Tiny small heath butterflies can in theory be seen on downland all month, but are most likely right at its start. You may just see a small copper in the first half of the month and they can produce a further very small generation towards its end. Walls, coastal butterflies in our part of the world, can also produce a third generation late the month on the Sussex and Kent coasts, which then lasts into October. In flight they look a bit like a meadow brown in a hurry.

Early in the month (till the fourth week in 2021) you may see some surviving brown hairstreaks on and around blackthorn bushes, but this is a very elusive butterfly that you are only likely to spot in a site where it is known to be present. Also just about possible in the first half of the month is a well camouflaged grayling on the Surrey heathlands.

Day-flying moths are largely gone, but you may see one or two, particularly at the start of the month. These include the tiny white veneer moths (or perhaps the brown rush veneer which hides among dead bracken), and maybe a silver Y. I have also three times seen hummingbird hawkmoth and common plume moths in September, twice a snout, and once each a Jersey tiger, yellow shell, yellow belle, mint month and straw-barred pearl.

Lambs, bullocks and the deer rut

The amount of livestock in the fields reduces as the month goes on, but it is hard to put your finger on when. Those cute lambs of early spring now look like adult sheep, but early in the month it may still be possible to distinguish them from their mothers because the ewes have been shorn and the lambs have not. Later you only seem to see one type of sheep per field - ewes or lambs - but it is often hard to tell which. Certainly some lambs have already gone to the abattoir, as evidenced by the occasional truck laded with them that passes you on rural roads. The breeding ewes will remain in the fields all winter.

You can still see herds of bullocks - presumably not long for this world - but strangely there also seems to be an upsurge in cows with calves this month - beef cattle, since dairy calves are separated from their mothers at birth. Dairy herds do not seem to be that common in the south east. In theory they should not go into barns until later in October, but how fast the grass is growing and how soft the ground is may be decisive factors.

Late September sees the beginnings of the deer rut, which climaxes in October. The reason for this timing is so that the young can be born in spring, when the weather is warming and the grass is starting to grow again. A wonderful place to observe the rut is Richmond Park in London, where dominant red deer males gather harems of females (or rather the females gather round the male – it is they who choose where to be) and mate with them, while chasing away challengers.

In late September all this tends to be at a fairly early stage, with the males roaring at each other (they build up their throat muscles over the summer so they can extend their larynx to produce deeper tones) and rubbing their antlers in the bracken to mark out territories. The females, meanwhile, wander around apparently unconcerned, but in places start to gather around the males. For more information on the red deer rut at its height, see the October deer rut page. For photos click here.
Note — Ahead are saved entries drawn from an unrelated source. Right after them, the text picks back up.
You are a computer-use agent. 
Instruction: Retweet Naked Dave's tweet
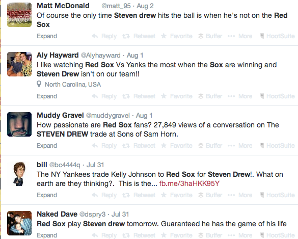(139, 235)

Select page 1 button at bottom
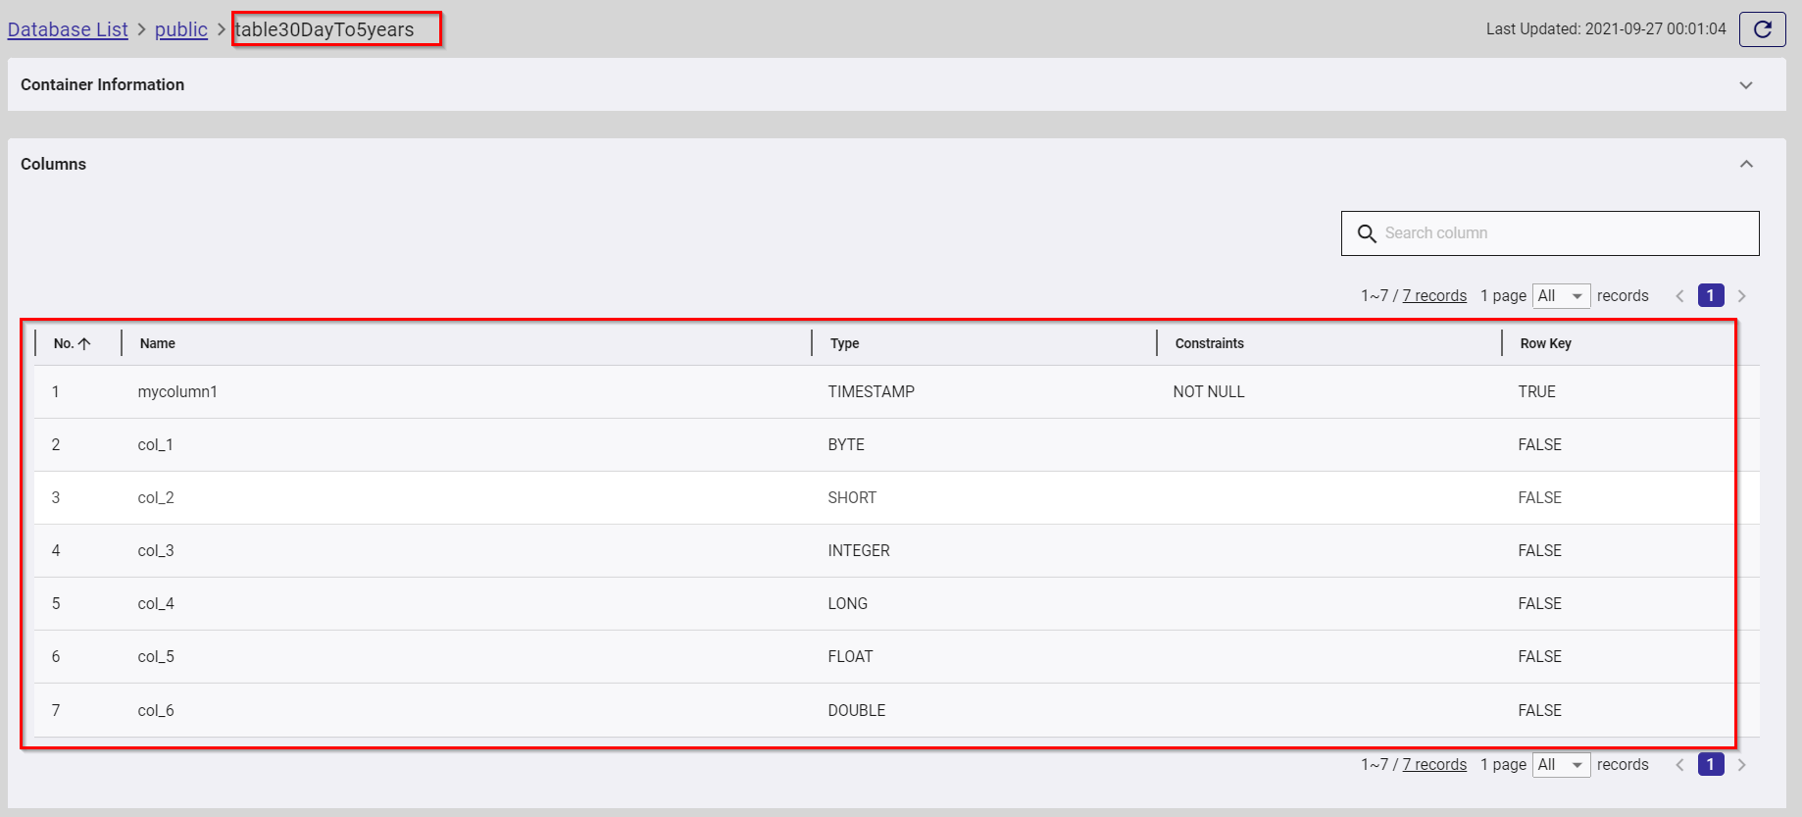pos(1711,765)
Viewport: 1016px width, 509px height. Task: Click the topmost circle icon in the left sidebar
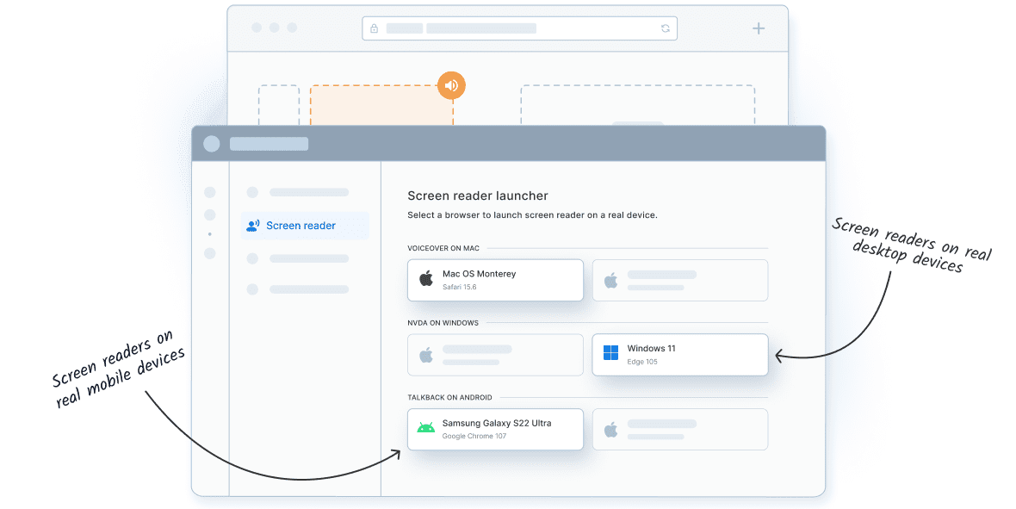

Red deer are not a wild species in southern England (though they can also be found on the Knepp Wildlands near Horsham), but fallow and sika deer rut at around the same time. The fallow deer rut seems to consist of a croaking competition between males (they sound a bit like oversized frogs...), with the females not necessarily making their choice clear in the same way that red deer females do. Knole Park in Kent is one possible place to see this and from Boughton Monchelsea church on the Yalding to Sutton Valence walk you have a grandstand view of another fallow deer park. They are also found in Hampton Court Home Park, Bushy Park and Richmond Park, though they tend to be rather inconspicuous (or hard to find) in the latter place.

If you are lucky enough to spot signs of fallow or sika deer rutting in the wild, keep your distance. The red deer in Richmond Park and Knole Park also need to be treated with respect, but are obviously more used to being watched by humans. Roe deer, the other native wild species, ruts in late July and early August, while the introduced muntjac deer mates year round.